Convert every line of the entries below into a JSON list of strings, one string per line, with blank lines omitted.

*Data:*
----------------

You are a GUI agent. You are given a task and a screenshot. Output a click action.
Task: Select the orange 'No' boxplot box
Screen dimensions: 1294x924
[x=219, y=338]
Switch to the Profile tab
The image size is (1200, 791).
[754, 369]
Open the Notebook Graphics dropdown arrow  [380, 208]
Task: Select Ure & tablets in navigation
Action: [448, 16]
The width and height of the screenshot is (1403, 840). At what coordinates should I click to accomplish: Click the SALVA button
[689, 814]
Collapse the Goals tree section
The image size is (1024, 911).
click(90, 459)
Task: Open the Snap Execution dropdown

----------------

*Problem solution:*
[
  "You are a GUI agent. You are given a task and a screenshot. Output a click action.",
  "Task: Select the orange 'No' boxplot box",
  "Screen dimensions: 1294x924",
  "[x=219, y=338]",
  "Switch to the Profile tab",
  "The image size is (1200, 791).",
  "[754, 369]",
  "Open the Notebook Graphics dropdown arrow  [380, 208]",
  "Task: Select Ure & tablets in navigation",
  "Action: [448, 16]",
  "The width and height of the screenshot is (1403, 840). At what coordinates should I click to accomplish: Click the SALVA button",
  "[689, 814]",
  "Collapse the Goals tree section",
  "The image size is (1024, 911).",
  "click(90, 459)",
  "Task: Open the Snap Execution dropdown"
]